| ASSIGNED TASK |
Locate the line that contains "Image resolution: width=1838" in the entries below, then repeat it and every following line through the line that contains "Select the Horizontal Type tool", exactly, and no others.
Start of LISTED RECORDS
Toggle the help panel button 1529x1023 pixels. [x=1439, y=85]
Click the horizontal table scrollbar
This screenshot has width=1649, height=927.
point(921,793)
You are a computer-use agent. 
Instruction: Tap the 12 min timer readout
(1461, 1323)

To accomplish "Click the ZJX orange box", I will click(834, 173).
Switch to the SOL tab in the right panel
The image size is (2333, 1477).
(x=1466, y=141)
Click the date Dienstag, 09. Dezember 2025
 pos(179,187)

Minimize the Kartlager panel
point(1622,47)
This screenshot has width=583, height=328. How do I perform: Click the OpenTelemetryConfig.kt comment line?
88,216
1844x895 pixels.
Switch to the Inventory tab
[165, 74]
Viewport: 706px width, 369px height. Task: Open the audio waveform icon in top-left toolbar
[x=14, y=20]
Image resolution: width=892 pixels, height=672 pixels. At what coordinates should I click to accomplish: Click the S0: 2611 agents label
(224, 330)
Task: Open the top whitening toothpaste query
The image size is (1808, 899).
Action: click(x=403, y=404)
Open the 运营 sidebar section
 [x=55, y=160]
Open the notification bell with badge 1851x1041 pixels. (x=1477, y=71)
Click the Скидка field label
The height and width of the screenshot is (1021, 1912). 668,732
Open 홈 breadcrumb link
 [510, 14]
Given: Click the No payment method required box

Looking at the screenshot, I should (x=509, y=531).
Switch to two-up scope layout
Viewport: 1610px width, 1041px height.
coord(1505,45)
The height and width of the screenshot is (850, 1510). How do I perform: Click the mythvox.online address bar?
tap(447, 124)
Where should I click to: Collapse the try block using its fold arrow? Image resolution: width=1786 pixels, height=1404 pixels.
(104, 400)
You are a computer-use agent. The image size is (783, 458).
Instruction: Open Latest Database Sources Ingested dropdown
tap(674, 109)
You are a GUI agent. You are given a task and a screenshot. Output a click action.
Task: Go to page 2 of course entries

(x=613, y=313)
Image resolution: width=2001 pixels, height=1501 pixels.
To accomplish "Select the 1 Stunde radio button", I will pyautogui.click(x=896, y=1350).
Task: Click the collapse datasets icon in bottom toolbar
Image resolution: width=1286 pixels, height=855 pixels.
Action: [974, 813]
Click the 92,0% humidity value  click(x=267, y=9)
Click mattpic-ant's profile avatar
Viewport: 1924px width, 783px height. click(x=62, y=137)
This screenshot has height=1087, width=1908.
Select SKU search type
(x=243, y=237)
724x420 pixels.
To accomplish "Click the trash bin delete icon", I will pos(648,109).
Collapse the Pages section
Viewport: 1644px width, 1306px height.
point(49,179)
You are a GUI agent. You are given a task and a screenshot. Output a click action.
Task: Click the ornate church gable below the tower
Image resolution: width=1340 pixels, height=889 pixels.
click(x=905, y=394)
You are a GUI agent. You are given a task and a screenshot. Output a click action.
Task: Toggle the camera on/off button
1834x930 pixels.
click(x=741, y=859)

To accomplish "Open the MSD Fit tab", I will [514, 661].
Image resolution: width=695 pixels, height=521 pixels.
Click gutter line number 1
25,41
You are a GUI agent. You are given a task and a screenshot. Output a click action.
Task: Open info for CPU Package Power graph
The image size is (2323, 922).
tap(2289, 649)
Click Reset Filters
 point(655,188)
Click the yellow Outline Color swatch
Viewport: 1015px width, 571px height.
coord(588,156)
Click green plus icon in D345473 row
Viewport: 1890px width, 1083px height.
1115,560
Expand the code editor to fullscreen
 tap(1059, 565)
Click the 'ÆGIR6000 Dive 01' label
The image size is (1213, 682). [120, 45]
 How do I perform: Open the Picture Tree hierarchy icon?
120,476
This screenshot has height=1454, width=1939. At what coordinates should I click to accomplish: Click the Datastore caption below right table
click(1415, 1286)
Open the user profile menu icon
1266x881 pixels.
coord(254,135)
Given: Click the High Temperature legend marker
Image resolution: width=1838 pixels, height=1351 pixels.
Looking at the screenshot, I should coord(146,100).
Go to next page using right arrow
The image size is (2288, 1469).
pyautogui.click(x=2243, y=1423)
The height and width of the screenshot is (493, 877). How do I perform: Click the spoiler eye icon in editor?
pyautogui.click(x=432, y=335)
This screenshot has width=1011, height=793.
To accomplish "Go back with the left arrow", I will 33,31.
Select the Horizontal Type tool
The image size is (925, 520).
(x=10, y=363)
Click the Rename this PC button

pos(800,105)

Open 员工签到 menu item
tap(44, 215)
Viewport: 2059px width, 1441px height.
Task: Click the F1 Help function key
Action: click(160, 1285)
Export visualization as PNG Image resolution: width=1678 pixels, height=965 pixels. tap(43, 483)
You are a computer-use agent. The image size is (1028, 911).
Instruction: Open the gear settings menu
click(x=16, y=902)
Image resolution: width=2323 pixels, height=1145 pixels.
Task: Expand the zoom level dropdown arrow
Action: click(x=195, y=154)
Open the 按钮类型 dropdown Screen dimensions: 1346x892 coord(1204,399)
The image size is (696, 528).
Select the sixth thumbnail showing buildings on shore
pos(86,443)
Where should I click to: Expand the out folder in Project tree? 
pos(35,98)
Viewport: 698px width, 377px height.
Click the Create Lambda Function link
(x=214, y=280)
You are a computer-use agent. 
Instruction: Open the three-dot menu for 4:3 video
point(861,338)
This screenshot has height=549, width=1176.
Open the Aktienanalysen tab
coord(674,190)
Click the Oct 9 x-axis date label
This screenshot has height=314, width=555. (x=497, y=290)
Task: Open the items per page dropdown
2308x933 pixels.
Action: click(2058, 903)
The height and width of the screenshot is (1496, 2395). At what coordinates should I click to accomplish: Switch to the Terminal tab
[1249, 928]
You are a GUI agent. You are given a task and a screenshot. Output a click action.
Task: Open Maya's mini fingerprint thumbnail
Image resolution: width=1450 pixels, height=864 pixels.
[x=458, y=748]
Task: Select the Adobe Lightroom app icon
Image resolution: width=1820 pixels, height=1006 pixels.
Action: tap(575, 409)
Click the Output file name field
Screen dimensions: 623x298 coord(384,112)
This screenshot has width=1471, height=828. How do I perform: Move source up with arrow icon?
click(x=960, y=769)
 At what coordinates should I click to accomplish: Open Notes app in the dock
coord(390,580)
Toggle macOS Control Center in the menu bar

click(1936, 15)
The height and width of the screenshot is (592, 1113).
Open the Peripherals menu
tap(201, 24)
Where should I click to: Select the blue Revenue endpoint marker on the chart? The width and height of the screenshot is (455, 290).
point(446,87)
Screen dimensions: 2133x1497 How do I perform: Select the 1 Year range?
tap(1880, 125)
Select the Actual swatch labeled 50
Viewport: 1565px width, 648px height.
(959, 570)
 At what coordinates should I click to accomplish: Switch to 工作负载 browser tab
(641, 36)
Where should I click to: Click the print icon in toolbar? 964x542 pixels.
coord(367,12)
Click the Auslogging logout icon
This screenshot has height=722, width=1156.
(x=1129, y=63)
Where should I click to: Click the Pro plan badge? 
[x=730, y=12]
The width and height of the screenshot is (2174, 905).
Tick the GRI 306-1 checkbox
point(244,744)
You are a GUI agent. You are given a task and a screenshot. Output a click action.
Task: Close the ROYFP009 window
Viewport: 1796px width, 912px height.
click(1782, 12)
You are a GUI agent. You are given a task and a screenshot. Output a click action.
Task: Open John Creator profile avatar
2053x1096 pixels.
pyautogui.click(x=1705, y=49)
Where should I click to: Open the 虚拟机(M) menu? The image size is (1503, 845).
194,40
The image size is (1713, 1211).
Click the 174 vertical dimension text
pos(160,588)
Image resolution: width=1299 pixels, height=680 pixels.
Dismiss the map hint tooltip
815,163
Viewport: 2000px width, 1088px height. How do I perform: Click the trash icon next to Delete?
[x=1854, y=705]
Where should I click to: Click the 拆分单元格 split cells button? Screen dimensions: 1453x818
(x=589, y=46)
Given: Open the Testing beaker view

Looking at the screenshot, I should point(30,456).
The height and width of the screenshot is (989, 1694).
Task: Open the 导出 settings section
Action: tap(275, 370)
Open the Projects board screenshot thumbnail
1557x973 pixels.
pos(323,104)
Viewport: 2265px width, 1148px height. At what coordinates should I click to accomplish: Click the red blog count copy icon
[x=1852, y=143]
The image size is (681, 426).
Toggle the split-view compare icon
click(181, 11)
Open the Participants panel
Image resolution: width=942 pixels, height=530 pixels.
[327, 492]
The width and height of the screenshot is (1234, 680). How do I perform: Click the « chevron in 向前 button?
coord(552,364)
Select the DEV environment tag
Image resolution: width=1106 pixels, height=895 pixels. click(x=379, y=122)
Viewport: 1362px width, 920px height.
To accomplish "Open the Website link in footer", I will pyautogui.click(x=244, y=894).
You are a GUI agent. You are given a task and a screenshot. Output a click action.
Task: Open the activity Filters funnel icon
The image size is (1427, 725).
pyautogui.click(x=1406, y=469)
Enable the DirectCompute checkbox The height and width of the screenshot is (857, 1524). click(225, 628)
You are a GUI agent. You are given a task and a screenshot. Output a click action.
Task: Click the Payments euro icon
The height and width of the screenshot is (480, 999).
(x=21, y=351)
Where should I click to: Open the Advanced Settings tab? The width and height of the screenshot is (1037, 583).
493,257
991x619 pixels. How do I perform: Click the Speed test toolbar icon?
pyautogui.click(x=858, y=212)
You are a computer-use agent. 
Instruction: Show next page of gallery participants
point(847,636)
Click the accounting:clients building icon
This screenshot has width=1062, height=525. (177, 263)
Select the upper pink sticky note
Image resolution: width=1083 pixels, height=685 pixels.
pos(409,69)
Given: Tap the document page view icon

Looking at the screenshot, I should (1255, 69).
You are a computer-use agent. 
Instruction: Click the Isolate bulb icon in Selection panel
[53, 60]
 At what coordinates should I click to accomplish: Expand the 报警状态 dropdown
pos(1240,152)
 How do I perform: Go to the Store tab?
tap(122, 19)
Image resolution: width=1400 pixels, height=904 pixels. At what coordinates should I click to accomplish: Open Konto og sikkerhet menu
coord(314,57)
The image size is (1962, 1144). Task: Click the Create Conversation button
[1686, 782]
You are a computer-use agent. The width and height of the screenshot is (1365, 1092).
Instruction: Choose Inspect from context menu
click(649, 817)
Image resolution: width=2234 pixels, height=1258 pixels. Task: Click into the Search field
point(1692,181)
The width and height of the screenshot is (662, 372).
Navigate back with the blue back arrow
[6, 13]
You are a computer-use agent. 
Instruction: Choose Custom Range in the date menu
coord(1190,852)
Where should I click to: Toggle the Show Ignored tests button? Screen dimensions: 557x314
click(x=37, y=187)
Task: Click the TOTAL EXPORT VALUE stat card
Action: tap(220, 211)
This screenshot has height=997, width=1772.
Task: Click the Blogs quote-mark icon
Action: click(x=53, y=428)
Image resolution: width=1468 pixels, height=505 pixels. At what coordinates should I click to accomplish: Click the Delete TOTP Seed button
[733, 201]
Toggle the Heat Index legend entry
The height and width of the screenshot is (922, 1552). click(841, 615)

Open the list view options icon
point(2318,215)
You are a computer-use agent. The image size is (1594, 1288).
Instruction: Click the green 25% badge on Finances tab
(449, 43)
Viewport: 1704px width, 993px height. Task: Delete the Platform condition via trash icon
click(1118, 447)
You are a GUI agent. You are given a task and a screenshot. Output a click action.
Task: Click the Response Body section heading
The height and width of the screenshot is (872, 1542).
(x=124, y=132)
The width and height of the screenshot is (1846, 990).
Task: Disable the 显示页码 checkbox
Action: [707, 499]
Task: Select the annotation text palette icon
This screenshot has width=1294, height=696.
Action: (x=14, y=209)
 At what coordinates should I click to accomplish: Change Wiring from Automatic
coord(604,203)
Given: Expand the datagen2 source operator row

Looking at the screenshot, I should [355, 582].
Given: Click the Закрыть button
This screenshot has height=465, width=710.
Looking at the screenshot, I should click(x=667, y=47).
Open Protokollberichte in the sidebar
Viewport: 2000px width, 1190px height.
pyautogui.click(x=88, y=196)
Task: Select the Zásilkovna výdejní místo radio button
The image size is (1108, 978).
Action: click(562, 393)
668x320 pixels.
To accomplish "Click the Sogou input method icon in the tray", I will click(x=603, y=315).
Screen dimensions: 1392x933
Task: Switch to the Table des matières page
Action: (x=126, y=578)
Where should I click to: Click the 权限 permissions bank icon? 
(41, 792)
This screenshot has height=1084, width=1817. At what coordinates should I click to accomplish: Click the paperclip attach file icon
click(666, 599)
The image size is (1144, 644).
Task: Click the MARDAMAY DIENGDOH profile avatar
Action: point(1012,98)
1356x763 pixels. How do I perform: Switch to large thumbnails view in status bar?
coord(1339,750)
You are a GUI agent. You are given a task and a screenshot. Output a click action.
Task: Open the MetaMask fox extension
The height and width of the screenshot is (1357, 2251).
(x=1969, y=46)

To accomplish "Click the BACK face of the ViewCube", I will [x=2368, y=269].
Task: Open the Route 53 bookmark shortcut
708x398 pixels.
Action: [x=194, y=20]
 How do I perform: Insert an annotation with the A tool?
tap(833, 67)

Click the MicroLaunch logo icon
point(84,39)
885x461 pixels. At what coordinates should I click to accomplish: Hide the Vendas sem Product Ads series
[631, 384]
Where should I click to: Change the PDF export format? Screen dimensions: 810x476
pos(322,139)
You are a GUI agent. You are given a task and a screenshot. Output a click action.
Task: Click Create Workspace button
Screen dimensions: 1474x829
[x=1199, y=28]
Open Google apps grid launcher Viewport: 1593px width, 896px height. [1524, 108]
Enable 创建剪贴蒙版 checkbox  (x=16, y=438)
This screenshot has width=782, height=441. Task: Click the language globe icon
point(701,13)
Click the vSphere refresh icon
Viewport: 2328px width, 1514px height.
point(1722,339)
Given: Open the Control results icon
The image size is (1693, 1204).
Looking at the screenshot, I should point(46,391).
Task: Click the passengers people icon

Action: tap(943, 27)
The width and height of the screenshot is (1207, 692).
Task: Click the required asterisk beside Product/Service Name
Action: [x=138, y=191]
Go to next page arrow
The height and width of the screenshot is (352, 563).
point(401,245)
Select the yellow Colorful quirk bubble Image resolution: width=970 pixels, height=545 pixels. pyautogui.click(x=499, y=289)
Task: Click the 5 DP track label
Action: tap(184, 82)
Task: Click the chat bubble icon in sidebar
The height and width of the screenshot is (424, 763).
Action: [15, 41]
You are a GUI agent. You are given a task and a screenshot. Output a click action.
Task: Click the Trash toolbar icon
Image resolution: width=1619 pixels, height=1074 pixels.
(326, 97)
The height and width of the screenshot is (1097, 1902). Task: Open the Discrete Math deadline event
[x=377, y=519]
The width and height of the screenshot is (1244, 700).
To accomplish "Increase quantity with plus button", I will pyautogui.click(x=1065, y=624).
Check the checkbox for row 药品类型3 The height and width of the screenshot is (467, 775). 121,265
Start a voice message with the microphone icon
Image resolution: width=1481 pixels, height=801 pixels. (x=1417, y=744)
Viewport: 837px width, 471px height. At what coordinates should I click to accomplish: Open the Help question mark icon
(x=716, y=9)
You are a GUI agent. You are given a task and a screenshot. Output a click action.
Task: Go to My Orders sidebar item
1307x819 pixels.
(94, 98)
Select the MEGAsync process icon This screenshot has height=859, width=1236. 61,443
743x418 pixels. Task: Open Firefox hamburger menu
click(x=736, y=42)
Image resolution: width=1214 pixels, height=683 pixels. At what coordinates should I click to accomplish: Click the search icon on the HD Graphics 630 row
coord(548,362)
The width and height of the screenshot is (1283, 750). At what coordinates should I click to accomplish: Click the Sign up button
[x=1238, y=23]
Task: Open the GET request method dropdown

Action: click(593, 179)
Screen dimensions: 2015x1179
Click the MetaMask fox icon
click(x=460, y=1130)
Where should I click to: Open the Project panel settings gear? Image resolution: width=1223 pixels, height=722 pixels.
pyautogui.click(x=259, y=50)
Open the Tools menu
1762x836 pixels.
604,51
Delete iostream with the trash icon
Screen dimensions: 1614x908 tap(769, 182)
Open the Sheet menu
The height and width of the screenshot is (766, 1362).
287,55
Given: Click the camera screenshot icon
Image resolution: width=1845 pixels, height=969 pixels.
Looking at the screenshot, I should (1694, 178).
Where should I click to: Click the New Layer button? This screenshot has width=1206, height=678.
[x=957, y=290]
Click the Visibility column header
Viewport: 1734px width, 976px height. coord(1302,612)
End of LISTED RECORDS
| OUTPUT BELOW |
Image resolution: width=1838 pixels, height=1351 pixels.
Looking at the screenshot, I should coord(146,100).
Go to next page using right arrow
The image size is (2288, 1469).
pyautogui.click(x=2243, y=1423)
The height and width of the screenshot is (493, 877). How do I perform: Click the spoiler eye icon in editor?
pyautogui.click(x=432, y=335)
This screenshot has width=1011, height=793.
To accomplish "Go back with the left arrow", I will 33,31.
Select the Horizontal Type tool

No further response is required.